In CASABLANCA, Rick Blaine (Humphrey Bogart) goes from an uncaring and successful businessman to a deeply caring underground force fighting the Nazis, presumably making a large financial sacrifice in doing so.
In IT’S A WONDERFUL LIFE, George Bailey (Jimmy Stewart) sacrifices to always try to do the right thing for his community, nation, world and family. Potter (Lionel Barrymore) only thinks of himself and acts only out of greed, like one of the Koch brothers. If this is all that could remain of human civilization it would be an excellent choice, together with our epitaph: “The Potters Ran the World.”
My favourite ‘green’ movie is Derzu Uzala, by Kurosawa. The story of the Russian explorer Vladimir Arseniev and his friendship with the Goldi hunter and woodsman Derzu Uzala while exploring the Ussuri region of the Russian Far East was filmed on location, I believe, in the most magnificent scenery. The intimate knowledge of the hunter, his complete immersion in the natural world and his humanity, rejection of greed and materialism, affected me greatly. The cinematography is breathtaking, and Derzu’s untimely end, murdered for his new rifle, and buried in the forest at the very moment of its deforestation by the ‘march of progress’, seemed, when I first saw it, a chilling presentiment of things to come. So it has transpired. It put me in mind of Astrov in Uncle Vanya with his obsessive and justified concern over the disappearance of the forests in his region of Russia, far to the West of the Ussuri. He was correct then, over one hundred years ago, even more so now, and still no-one seems to be listening.

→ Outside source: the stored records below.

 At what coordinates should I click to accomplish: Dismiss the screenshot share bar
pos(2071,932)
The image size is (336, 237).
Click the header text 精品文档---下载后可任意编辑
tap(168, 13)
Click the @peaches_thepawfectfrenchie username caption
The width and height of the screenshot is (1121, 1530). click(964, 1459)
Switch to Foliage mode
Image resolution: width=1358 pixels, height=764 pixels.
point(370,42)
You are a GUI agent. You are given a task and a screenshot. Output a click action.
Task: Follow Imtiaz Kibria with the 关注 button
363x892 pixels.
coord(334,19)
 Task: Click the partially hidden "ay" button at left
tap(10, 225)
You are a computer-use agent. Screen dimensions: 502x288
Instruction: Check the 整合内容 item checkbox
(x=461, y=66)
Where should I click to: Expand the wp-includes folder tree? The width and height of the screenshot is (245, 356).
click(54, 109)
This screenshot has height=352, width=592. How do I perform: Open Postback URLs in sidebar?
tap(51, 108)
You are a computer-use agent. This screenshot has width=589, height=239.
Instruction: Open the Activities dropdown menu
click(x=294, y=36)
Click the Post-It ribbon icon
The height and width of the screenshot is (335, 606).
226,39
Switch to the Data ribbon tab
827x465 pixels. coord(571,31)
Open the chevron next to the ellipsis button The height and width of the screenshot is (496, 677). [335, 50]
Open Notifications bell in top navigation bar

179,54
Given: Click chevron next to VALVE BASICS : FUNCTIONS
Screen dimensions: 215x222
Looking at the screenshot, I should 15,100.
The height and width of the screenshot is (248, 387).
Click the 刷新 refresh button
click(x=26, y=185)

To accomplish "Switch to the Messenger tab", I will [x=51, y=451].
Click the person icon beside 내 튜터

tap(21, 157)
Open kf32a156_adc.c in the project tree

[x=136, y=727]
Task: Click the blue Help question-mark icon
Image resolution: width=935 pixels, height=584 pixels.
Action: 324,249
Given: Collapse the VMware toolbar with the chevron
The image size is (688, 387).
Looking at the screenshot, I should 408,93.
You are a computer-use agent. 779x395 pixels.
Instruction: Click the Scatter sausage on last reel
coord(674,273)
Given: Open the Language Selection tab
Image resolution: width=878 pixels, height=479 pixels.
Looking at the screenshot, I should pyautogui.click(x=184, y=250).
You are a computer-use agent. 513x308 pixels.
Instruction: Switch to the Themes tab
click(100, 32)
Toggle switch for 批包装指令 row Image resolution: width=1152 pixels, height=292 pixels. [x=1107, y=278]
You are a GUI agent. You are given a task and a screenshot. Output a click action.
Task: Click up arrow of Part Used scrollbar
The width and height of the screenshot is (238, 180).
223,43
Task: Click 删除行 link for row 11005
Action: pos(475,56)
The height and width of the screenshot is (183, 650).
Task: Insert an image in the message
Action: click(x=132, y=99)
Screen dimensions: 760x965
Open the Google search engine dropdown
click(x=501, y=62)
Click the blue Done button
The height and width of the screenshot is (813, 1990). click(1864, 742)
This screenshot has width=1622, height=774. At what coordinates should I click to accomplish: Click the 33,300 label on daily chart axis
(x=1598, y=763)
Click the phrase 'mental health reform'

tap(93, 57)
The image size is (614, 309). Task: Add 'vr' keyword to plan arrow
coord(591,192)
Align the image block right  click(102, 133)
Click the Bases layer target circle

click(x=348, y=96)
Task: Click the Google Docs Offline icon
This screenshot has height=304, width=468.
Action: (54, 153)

Mulga (#5) – Great call! I love Dersu as well (the actor, character and movie) and think it’s the ultimate green film, illustrating the way most of our ancestors for the vast majority of generations have lived.
Two more candidates:
GROUNDHOG DAY – We’re here until we get it right (maybe 10,000 lifetimes of “heres” as the Buddhist screenwriter intended). We might as well get it right now, and not take the mistakes of greed, power, corruption, status and ego into our next lifetimes.
THE GRAPES OF WRATH – This is a film about climate refugees, in this case due to both climate change and poor farming and soil preservation practices in the Dust Bowl (Okie Senator Inhofe and Representative Kerr might call this God’s will, but I think human stupidity is the fault of the humans who are stupid, not God. In fact the definition of stupidity might be not listening to God – or one’s highest sense of right and intelligence, regardless of what one sees as the source of those.).
The scene in the New Mexican cafe where Grandpa just wants to buy a loaf of bread and the waitress won’t sell it to them until the short-order cook tells her too, then she takes pity on them and sells dime candy two for a penny for the grandchildren, then the truck drivers who witness this leave her a generous tip is the best short film within a film I’ve ever seen. It represents what we’re here to do: Help each other, no matter how tough times get.